There is conflicting evidence as to whether other factors such as vitamin E or NSAIDs could possibly effect formation and urinary excretion of 8-iso-PGF2α. Davi et al. found a dose-dependent suppression of enhanced 8-iso-PGF2α formation by vitamin E supplementation in hypercholesterolemic patients [7]. In contrast, supplementation with vitamin E in healthy humans did not affect urinary excretion of 8-iso-PGF2α[12]. In principal the formation of 8-iso-PGF2α in humans seems to be COX-independent [13, 14]. However, in our study supplementation with vitamins or use of NSAIDS was excluded.
Nebivolol has vasodilator activity and there is indirect evidence that this is mediated via the l-arginine/NO system [2]. The finding of the present study that nebivolol decreases systemic oxidative stress supports an interaction between nebivolol and l-arginine/NO system in favour of NO. This interaction could involve inhibition of the production or amplification of the degradation of oxidizing species such as superoxide anion by nebivolol. The consequence of such an interaction would be the availability of NO at higher concentrations despite unchanged NO synthase activity, which would lead to enhanced NO-dependent vasodilation. Such an explanation is attractive since both enantiomers of nebivolol cause vasodilation in human resistance vasculature [2]. This lack of stereospecificity would be consistent with a chemical antioxidant activity of nebivolol [1–3] rather than with mechanisms which involve enzymes or receptors.

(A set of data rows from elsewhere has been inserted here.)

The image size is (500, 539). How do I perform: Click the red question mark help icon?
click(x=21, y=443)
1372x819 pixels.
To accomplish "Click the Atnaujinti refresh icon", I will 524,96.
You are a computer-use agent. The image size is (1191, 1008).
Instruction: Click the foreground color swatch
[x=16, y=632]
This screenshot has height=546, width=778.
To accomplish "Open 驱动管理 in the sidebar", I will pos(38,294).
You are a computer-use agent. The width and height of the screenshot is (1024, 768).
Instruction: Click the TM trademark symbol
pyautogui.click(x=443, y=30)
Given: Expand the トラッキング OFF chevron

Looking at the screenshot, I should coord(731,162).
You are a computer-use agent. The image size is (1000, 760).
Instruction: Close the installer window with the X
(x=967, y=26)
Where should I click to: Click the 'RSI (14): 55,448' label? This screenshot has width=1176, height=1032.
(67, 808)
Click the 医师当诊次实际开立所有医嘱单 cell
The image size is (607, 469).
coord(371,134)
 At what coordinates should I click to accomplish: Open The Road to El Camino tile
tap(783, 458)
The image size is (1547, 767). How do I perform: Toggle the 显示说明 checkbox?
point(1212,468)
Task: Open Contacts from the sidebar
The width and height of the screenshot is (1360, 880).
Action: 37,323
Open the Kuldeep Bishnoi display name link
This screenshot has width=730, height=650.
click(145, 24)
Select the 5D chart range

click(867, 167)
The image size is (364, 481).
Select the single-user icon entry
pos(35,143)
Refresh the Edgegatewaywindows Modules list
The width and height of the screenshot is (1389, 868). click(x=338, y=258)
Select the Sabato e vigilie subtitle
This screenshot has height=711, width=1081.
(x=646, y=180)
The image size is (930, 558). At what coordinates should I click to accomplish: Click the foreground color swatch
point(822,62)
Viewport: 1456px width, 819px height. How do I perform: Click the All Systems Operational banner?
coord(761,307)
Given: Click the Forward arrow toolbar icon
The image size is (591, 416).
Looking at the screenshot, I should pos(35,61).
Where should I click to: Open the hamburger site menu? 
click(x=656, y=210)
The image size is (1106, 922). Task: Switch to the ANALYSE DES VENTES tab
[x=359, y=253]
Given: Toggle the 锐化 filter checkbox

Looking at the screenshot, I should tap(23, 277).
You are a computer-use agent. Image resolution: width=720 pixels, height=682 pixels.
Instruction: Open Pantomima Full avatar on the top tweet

Increased oxidative stress, as determined by increased excretion of 8-iso-PGF2α, appears to be an important event in several forms of cardiovascular disease. In human atherosclerosis [8], hypercholesterolemia [7] and coronary reperfusion [6] urinary excretion of 8-iso-PGF2α has been shown to be elevated. Our study shows that oxidative stress expressed in terms of urinary excretion of 8-iso-PGF2α occurs even in healthy humans under basal conditions and can significantly be reduced pharmacologically, for instance by use of nebivolol at therapeutically relevant doses.
The results of the present study provide a rationale for further clinical studies on the antioxidative effects of nebivolol in cardiovascular disease.
Acknowledgments
The excellent laboratory assistance of I. Fuchs is gratefully acknowledged. GC-tandem MS analyses were performed by F.-M. Gutzki. E. Schwedhelm is the recipient of a graduate grant from Hannover Medical School. This study was supported by Berlin Chemie, Berlin, Germany.